Equipment Controls and Automation

Equipment controls and automation provides increased productivity, reduces maintenance time and costs, and enhanced capabilities. Besides providing these basic features, our design philosophy is to develop a product that is easy to use, easy to maintain and easy to update. This design philosophy is derived from over a decade of experience developing controls and automation for over 6 different scientific equipment.

How It Works

1. Contact Us

Contact us to discuss your needs for equipment automation

2. Proposal

We will communicate with all stakeholders to determine their needs and wants to draft a specification and estimate the cost

3. Remote Development of a Mock System

We will develop a mock system remotely without accessing the equipment. Stake holders may play with the mock system and provide feedback

4. Installation and Commissioning


GMR Testing Module for an AFM

An atomic force microscope provides a platform for researchers to interact with microscopic samples. We imagine an experiment to use the AFM probe to suspend a magnetic nanoparticle above a GMR sensor to characterize its response. The Asylum Research AFM software runs on Igor which is conveniently a programming platform. Instead of taking the comfortable approach using what we know, we learned how to program on the Igor platform to seamlessly integrate our program with the AFM software. This enables any of our AFM operators to access the module with little additional training. In addition, it is trivial to implement IV curves measurements to the AFM system in the future.

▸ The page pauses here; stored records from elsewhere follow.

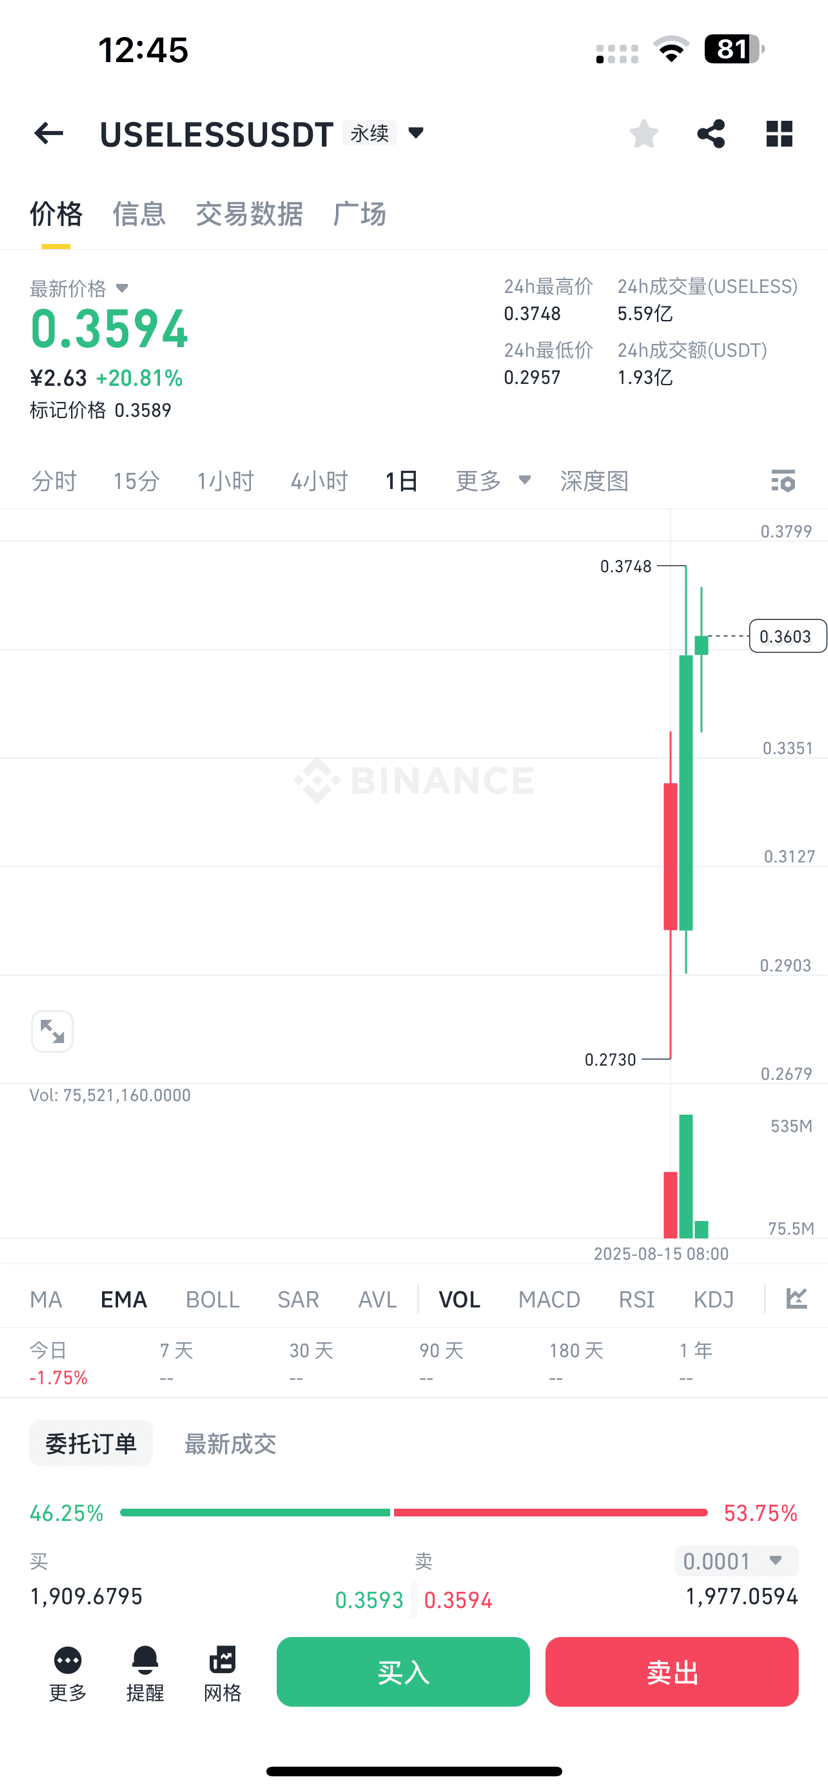Toggle the MACD indicator
This screenshot has width=828, height=1792.
[x=549, y=1298]
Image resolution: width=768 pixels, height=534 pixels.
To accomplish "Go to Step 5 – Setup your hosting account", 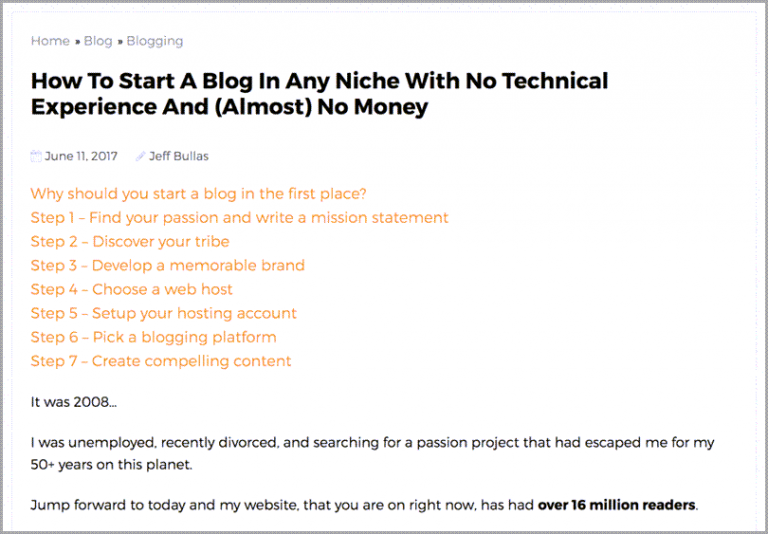I will click(x=163, y=313).
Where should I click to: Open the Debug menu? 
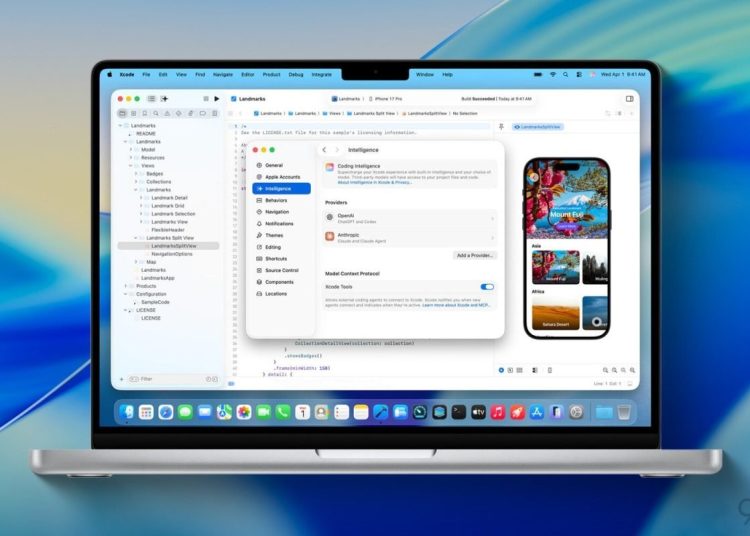(296, 74)
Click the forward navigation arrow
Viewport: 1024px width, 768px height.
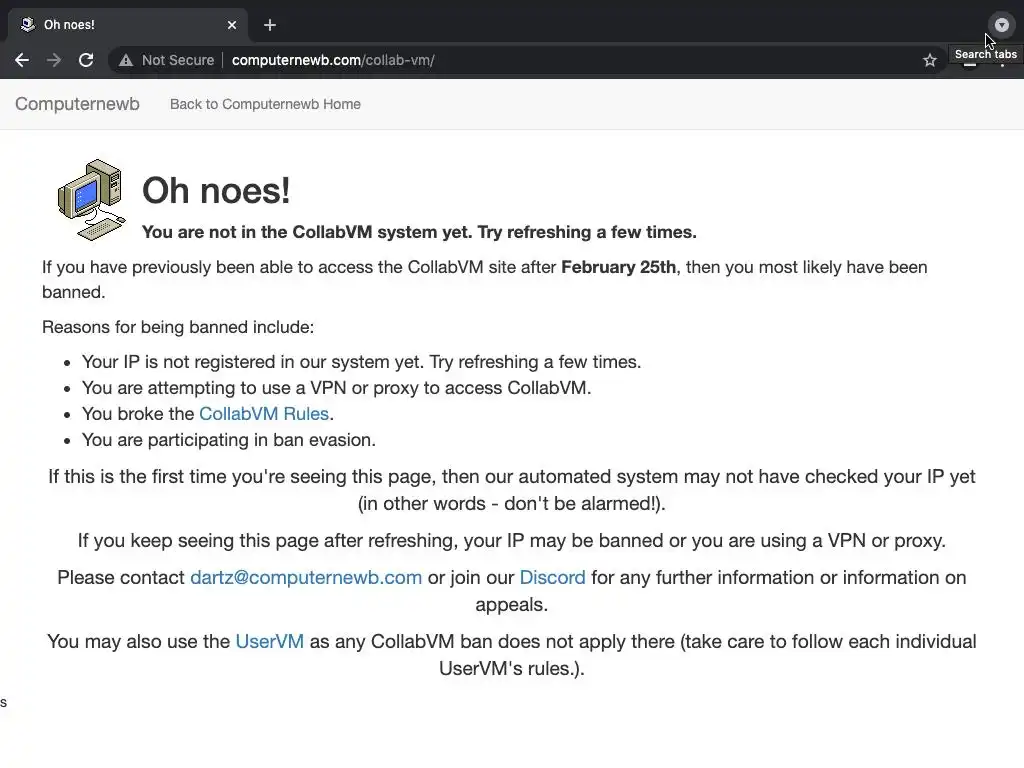tap(54, 60)
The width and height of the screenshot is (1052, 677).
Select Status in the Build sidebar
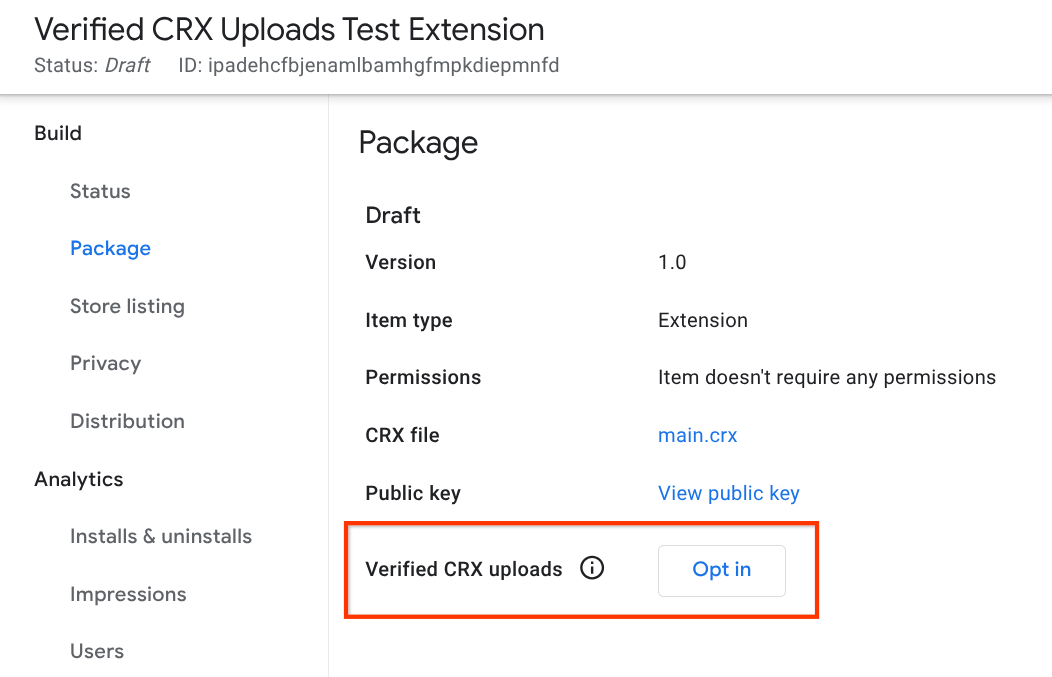point(100,191)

The Asylum Research AFM software is open source which provides researchers who can use the Igor platform tremendous control over the equipment. As a custodian of many scientific equipment, it is often the software that limits what users can do.

Reactive Ion Etcher

In 2013, our Oxford Instrument Plasmalab 100 reactive ion etcher had a recurring problem with the pressure control and only 75% of the user interface was accessible. The manufacturer could replace the obsolete control system, but could not fix the interface issue on the obsolete computer. Instead of partially fixing the problem with obsolete components, we decided to try to build our own control and automation system (CAS) using modern technology.

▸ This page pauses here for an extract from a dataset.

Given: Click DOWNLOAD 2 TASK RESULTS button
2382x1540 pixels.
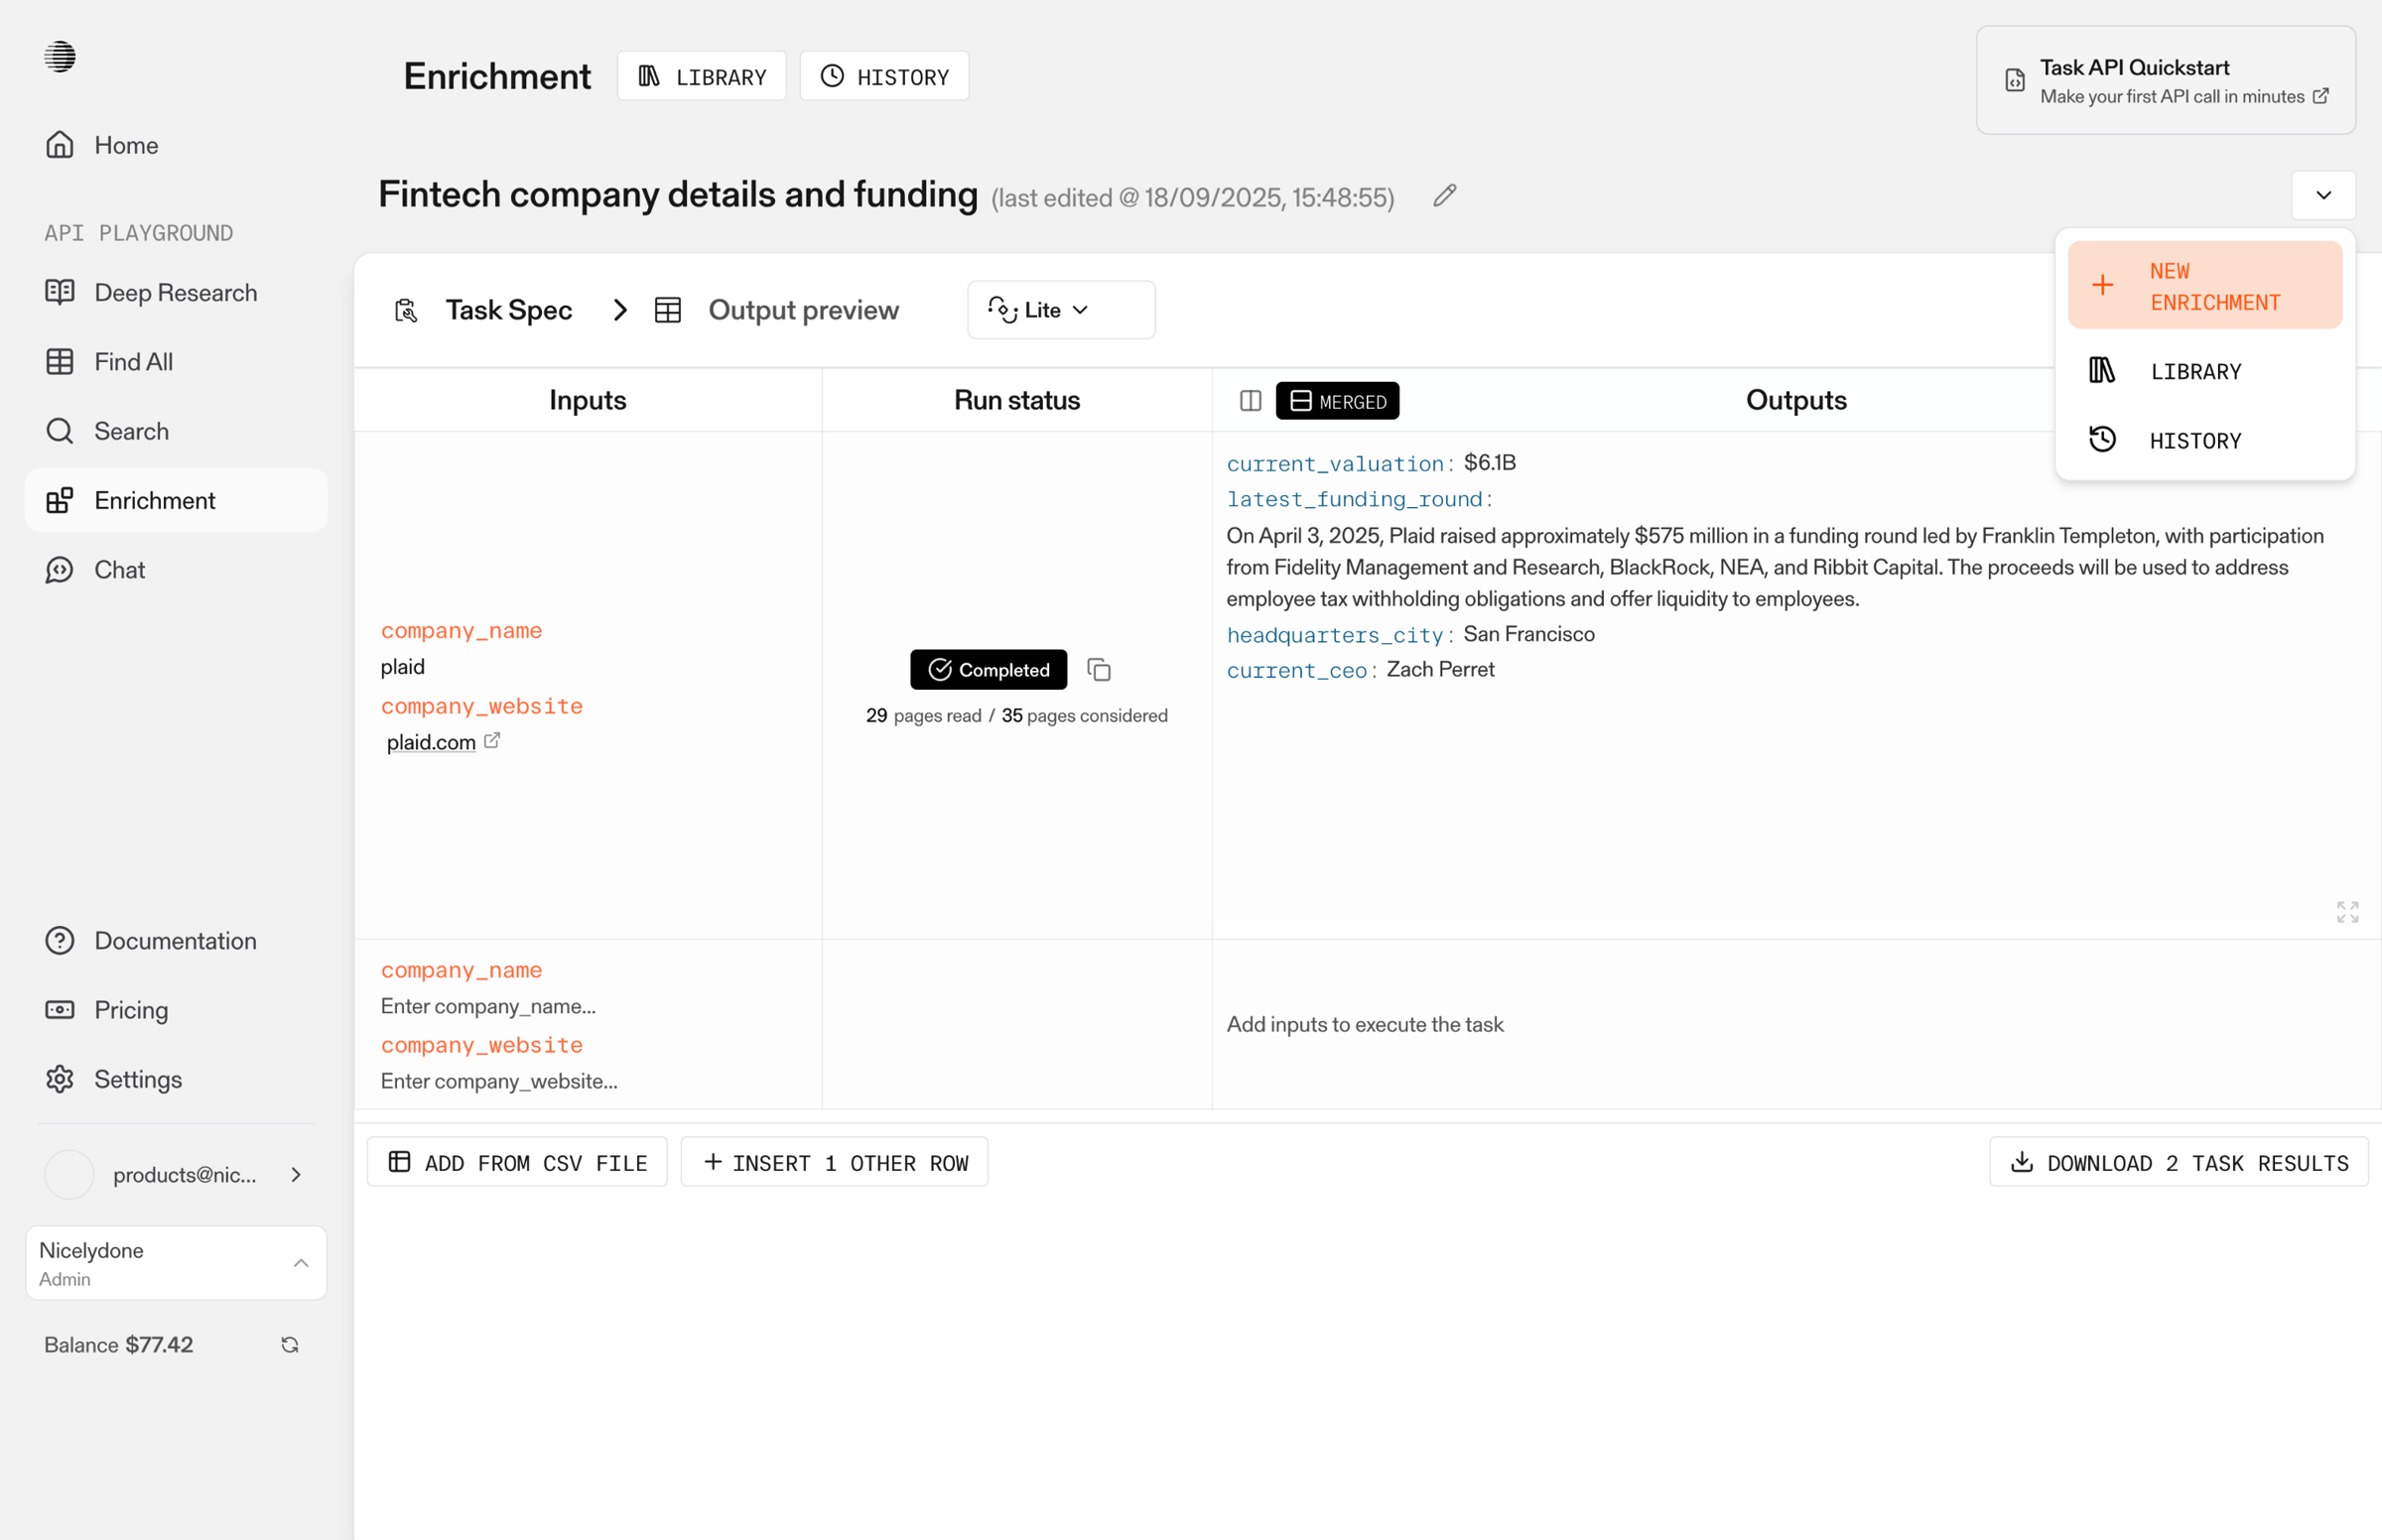Looking at the screenshot, I should (x=2178, y=1162).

The CAS was developed using LabVIEW’s Compact RIO programmable automation control. We are familiar with LabVIEW programming and we were able to quickly and successfully develop a very simple mock system using the LabVIEW RIO Eval Kit. Developing the real system took approximately 4 months from the initial assessment and reverse engineering of the controls for 20 components to the third overhaul of the labVIEW program. The entire application was developed with negligible interruption of the equipment. Since its installation and commissioning, the system was patched once to add a new capability. The patch took less than half a day to develop and install which is a testament to the ease of updating the program.

Scanning Magnetoresistance Microscope (SMRM)

A scanning magnetoresistance microscope was designed and developed to characterize the switching properties of bit patterned media, a contending successor to perpendicular hard disk media at the time. The SMRM is similar to a scanning probe system like an atomic force microscope (AFM), but uses a perpendicular recording head instead of a probe. The recording head contains a GMR sensor that transduce a magnetic field to a voltage, enabling the SMRM to capture a magnetic image of the sample. The recording head also contains a microscopic electromagnet that can generate up to 24 kOe of magnetic field. The ability of the SMRM to read and write a magnetic material makes it an ideal system for probing the switching properties of bit patterned media which contain magnetic bits that are 100 nm in diameter or smaller.

This project demanded speed, precision and stability. This was achieved by addressing each problem through measurement and optimization. The performance of each component is pushed to the limit to deliver a user friendly system that produces reliable data in a few minutes.

Polar Magneto-Optical Kerr Effect (PMOKE)

Prototype bit patterned media can not be characterized with conventional equipment. The amount of magnetic material in a sample of bit patterned media (BPM) is too little for magnetometers. BPM is fabricated using a direct write electron beam lithography technology with low throughput, limiting the sample area to 170 x 170 μm2. In a PMOKE, polarized light reflecting off a smooth film undergoes a change in polarization angle proportional to the magnetic moment of the film. The design of the PMOKE focuses on minimizing the beam diameter from 1 mm diameter to below 200 μm and maximizing the signal to noise ratio.

This PMOKE system is capable of measuring a sample in under 20 seconds. It can also perform batch measurements by selecting a number of measurement points after scanning the sample. These features allowed us to fabricate and characterize multiple BPM designs on a single chip!